▶ **Problems to solve**:
(A) In the passage on Roosevelt's New Nationalism and the socialist Left, what founding principle did the corporate liberals insist on?
(B) Reproduce everything in the passage on Roosevelt's New Nationalism from "In addition to" down to "on working hours.".

───── Passage given ─────

In addition to the regulatory measures required by Roosevelt’s New Nationalism, the reforms he advocated included environmental conservation, a progressive income and inheritance tax, workmen’s compensation, workplace safety, regulation of child labor, funding and reform of public education, farm cooperatives, day-care centers, a minimum wage, and a statutory limitation on working hours.



My point is that a socialist sensibility was not then the exclusive property of radicals on the left, that it is not now this property, and that it never will be. The socialist Left was then larger than its self-consciously radical, sectarian, or academic constituents, and it has remained so unto our own time. Beyond that, let me note that socialists, conscious or not, have differed significantly on the role of the state in defining, modulating, and limiting the rights of property, and, in doing so, they have moved the boundary between the state and civil society. The corporate liberals who borrowed from the socialist repertoire succeeded in the early twentieth century because their design for a more democratic future was more in keeping with the American political tradition than the Populist or the avowedly socialist alternatives—it was less radical, and more revolutionary, because it insisted on the founding principle of the sovereignty of the people, the supremacy of society over the state. That is, it did not impose statist command on civil society, as would those alternatives, and yet it enhanced the regulatory power of the state.

I will continue to evade your philosophical questions, and follow the empirical path you have cleared, by addressing the other great moment of left ascendancy you cite as an example of progress made by radical, anti-capitalist movements: the 1930s.

You write that “the CP weren’t the only ones building the CIO,” and go on to say: “Walter Reuther and Sidney Hillman, to say nothing of rank-and-file militants, were not Leninists, but they were self-conscious political actors trying to convince the apolitical masses to share their analysis and praxis.”

───── Data lines ─────

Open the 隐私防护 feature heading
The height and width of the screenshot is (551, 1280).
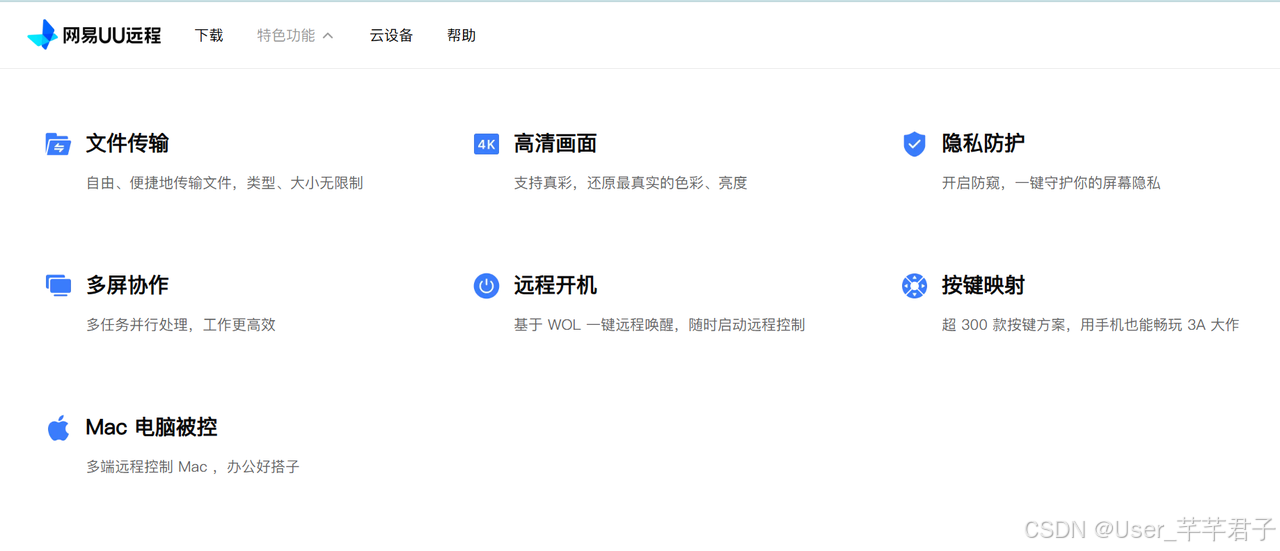click(x=983, y=144)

─────

▶ **Answers to the tasks**:
(A) The sovereignty of the people, meaning the supremacy of society over the state.

(B)
In addition to the regulatory measures required by Roosevelt’s New Nationalism, the reforms he advocated included environmental conservation, a progressive income and inheritance tax, workmen’s compensation, workplace safety, regulation of child labor, funding and reform of public education, farm cooperatives, day-care centers, a minimum wage, and a statutory limitation on working hours.